Sturzfluten

Sturzfluten bezeichnen in der Hydrologie und im Agrarwesen plötzlich auftretende, örtlich begrenzte Hochwasserereignisse, die durch extrem intensive, kurzzeitige Niederschläge (Starkregen) ausgelöst werden. Im Gegensatz zu Flusshochwassern entstehen sie innerhalb weniger Minuten bis Stunden auf kleinem Raum und sind durch sehr hohe Abflussspitzen und große Fließgeschwindigkeiten charakterisiert. Ursache ist die Überschreitung der Infiltrationskapazität des Bodens, wodurch es zu oberflächigem Abfluss auf landwirtschaftlich genutzten Flächen kommt.

Die Folgen für die Landwirtschaft umfassen Bodenerosion durch abfließendes Wasser, Verschlämmung der Bodenoberfläche, Abtrag von humosem Oberboden sowie Schäden an Kulturen durch mechanische Einwirkung und Überflutung. Zudem können Nährstoffe und Pflanzenschutzmittel von den Flächen in angrenzende Gewässer verlagert werden. Präventive Maßnahmen im Ackerbau sind unter anderem eine angepasste Fruchtfolge, konservierende Bodenbearbeitung, Zwischenfruchtanbau sowie die Anlage von Rückhalteflächen oder begrünten Abflusswegen.

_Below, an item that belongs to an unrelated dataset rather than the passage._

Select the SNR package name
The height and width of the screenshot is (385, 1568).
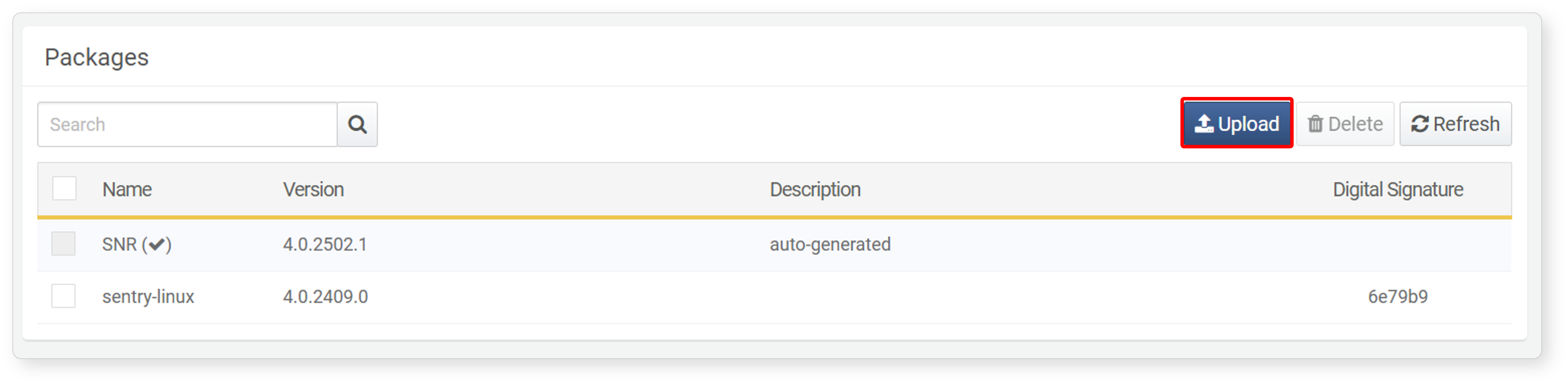tap(119, 244)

Rechtlich relevant ist die Thematik im Kontext der guten fachlichen Praxis sowie der Vorgaben zum Erosionsschutz nach der österreichischen ÖPUL-Verordnung bzw. der deutschen Düngeverordnung und dem Wasserhaushaltsgesetz, welche die Vermeidung von Stoffeinträgen durch Oberflächenabfluss regeln.